From: Hurd, Matthew (hurdm_at_[hidden])
Date: 2003-11-17 20:13:14
> On Behalf Of Philippe A. Bouchard
> > For win32 the fastest approach I've found is to turn on the using
> > intrinsics optimization for win32... though your mileage may vary.
> > Also
> > be warned I've found a roughly 3 to 1 difference between AMD and
> > P4s on this because of the processor differences.
> Interesting... Intel is usually faster for those memory-access
Yep, in the past Intel has seemed to have advantage there.

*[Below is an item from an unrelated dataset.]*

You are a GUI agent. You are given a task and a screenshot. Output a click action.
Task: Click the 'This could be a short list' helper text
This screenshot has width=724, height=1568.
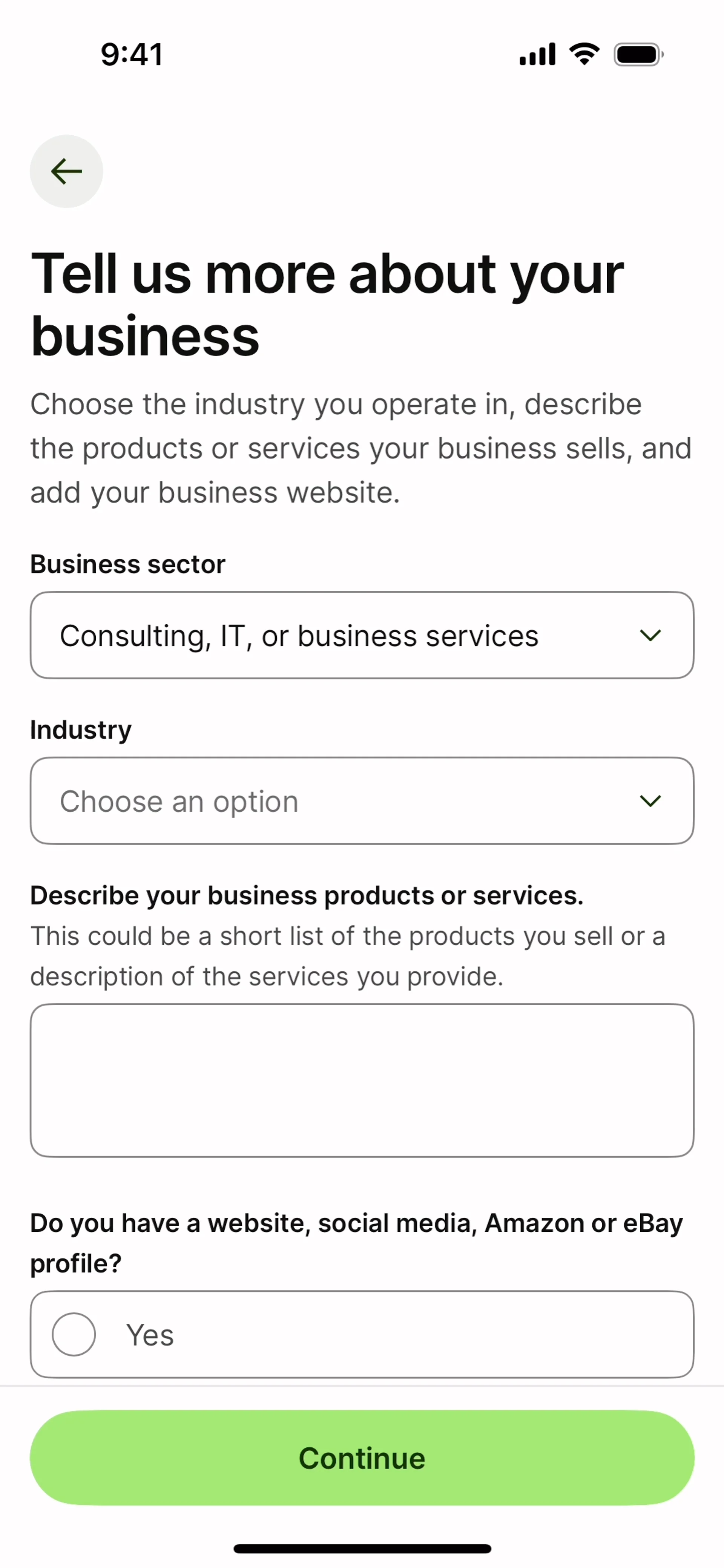[347, 956]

W.r.t. interlocked increment, I don't know why it is faster on AMD, but
I suspect it has something to do with flushing the pipeline perhaps and
the P4 has a long one. FWIW, I've profiled the P3 to beat a P4 on
interlocked increment at around a third the clock ;-)

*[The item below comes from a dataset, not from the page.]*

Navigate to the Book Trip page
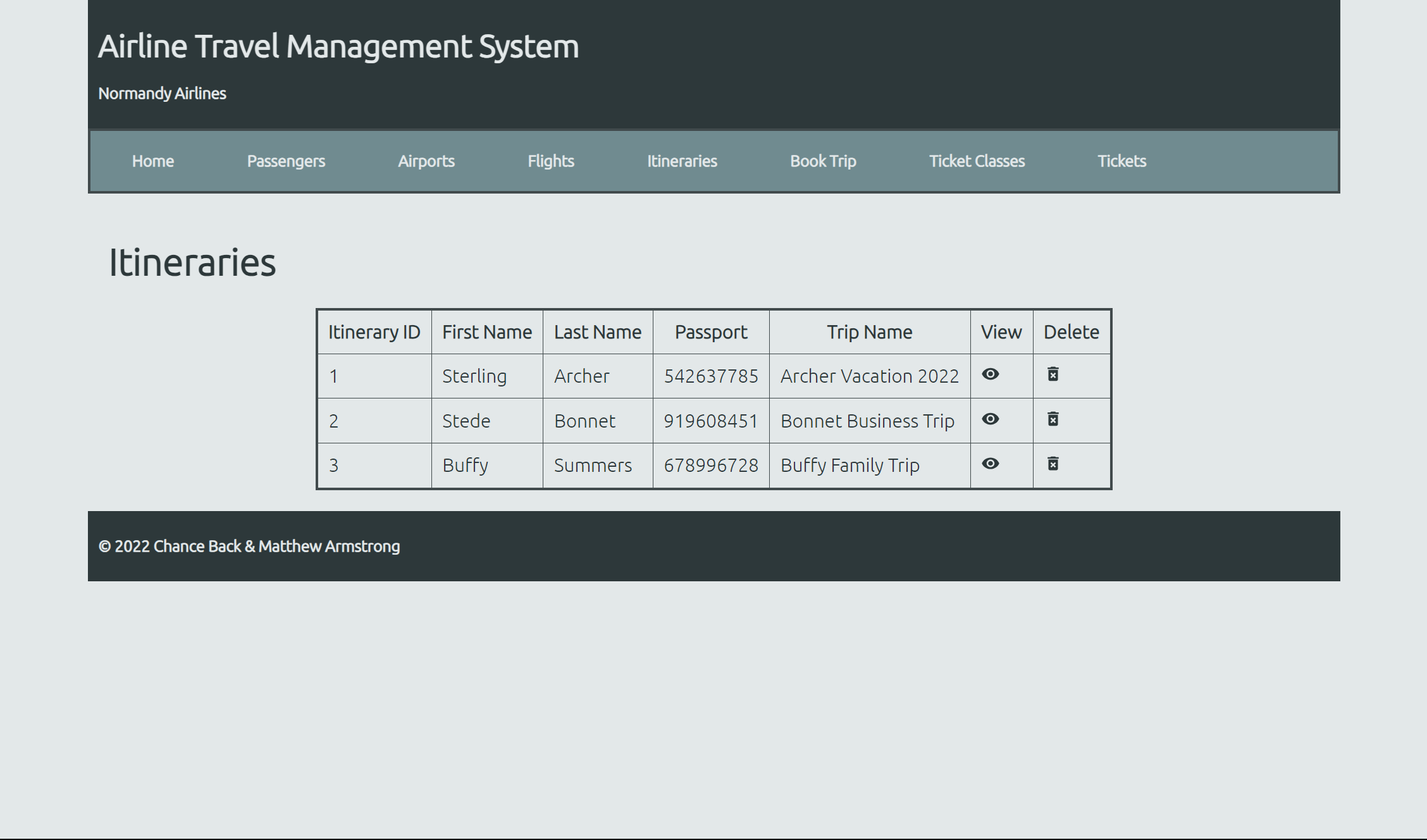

At least it is something to take into account when you see a benchmark.
You might see a 200% slow down between relative speeds on different
architectures just due to this kind of factor.

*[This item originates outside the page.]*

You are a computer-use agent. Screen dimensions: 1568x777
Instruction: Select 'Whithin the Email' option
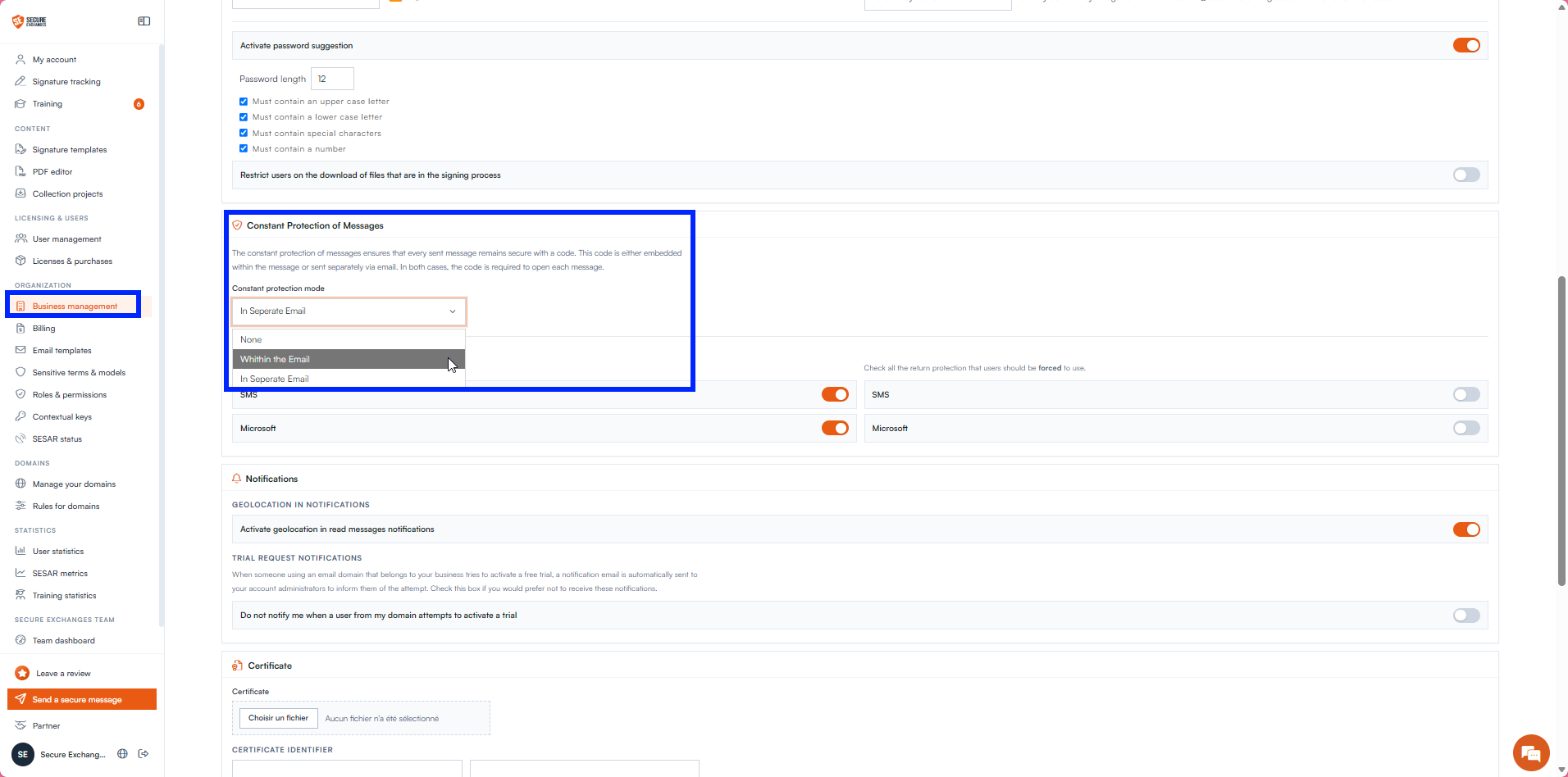[x=349, y=359]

> The interesting part is to speed up existing code with minimal
> knowing it cannot be faster. I am looking forward for eventual
> against Hans-Boehm's garbage collectors ;) To be honest with you,
> on this full-time... I would implement my "real-time" collector to
> instantaneously of cyclic references and add atomic reference count
> operations immediately.
Yep, a reference without the need for a lock would be a big win. Not
sure how you would make this safe in the garbage collector though as a
mark sweep could cause a pause. Perhaps there is an optimistic
technique, such as a timestamp/cyclestamp, than can rollback on
conflict, perhaps over two phases. I'll have to think some more about
such optimism, perhaps you could use such an approach for updating the
reference count with a roll-back and try again semantics... Hmmm.